El vestido, la arquitectura, la dieta, los usos sociales en general, son elementos identitarios de las comunidades humanas. El sonido también lo es. Los lugares donde las comunidades humanas se desarrollan se caracterizan por los paisajes sonoros que generan. El horizonte acústico de las comunidades rurales puede hallarse a varios kilómetros. El sentido del espacio y de la posición contribuye en el mantenimiento de las relaciones entre el individuo y sus puntos de referencia psíquicos, es decir, su comunidad. Tales relaciones se fortalecen con la escucha de sonidos procedentes de lugares más o menos lejanos, más o menos próximos. Ello no sólo afecta a las relaciones del individuo con su comunidad : de esa forma también se establecen y mantienen relaciones entre comunidades vecinas.

La personalidad sonora de las comunidades humanas está amenazada.
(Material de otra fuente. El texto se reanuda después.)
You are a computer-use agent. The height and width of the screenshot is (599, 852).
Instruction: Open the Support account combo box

Con el desarrollo de las sociedades aumenta inexorablemente la cantidad de paisajes sonoros diferenciados que día a día se sumergen en la uniformidod, tan característica de los paisajes sonoros anónimos de las aglomeraciones urbanas. En esas comunidades, los sonidos tienden a quedar enmascarados y, como consecuencia, el espacio aural de los individuos resulta tremendamente restringido. Cuando el enmascaramiento es suficientemente intenso como para que no se pueda escuchar el reflejo de los sonidos del movimiento propio en los límites mecánicos del espacio, el espacio aural se reduce, tiende a coincidir con los límites de uno mismo, que queda así psíquicamente aislado de su entorno. Si el enmascaramiento de los sonidos llega a ser tan intenso como para que no pueda oírse ni el roce de nuestras ropas, ni la sensación aural de espacio disminuye por debajo de las dimensiones del cuerpo. Con ello, tiende a descender el nivel de autoreconocimiento y por tanto, la experiencia de identidad. En tales condiciones, los sonidos se ahogan y dejan de ser percibidos : se funden entre ellos hasta que el paisaje sonoro pierde toda información relevante para devenir, pura y llanamente, ruido.
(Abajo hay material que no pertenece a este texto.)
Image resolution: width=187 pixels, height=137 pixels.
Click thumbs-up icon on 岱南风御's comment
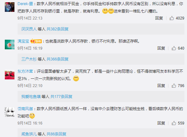174,123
Como reacción a su naturaleza agresiva, pero también al poco interés del paisaje sonoro de las comunidades urbanas, muchos tratan de acallarlo con barreras o con la generación de sonidos propios, como la música. En lugar de ser escuchados, con demasiada frecuencia los mensajes que los sonidos transportan tienden a ser silenciados. El uso del sonido como instrumento agresivo o de protección ante el paisaje sonoro presenta una consecuencia psicosocial no exenta de una peligrosa capacidad desintegradora : desde la experiencia íntima de cada uno de nosotros, corremos el riesgo de llegar a considerar como enemigos al entorno y a la comunidad. Pero el entorno acústico, dice Ray M. Schafer, debe ser escuchado como si fuera una música de cuya composición todos hemos de hacernos responsables. Y para ello, quizá sea necesario dejar de producir sonido, reducir la actividad mecánica, incluso la psicológica, y así volver a ser seres humanos y no meros generadores de actividad humana.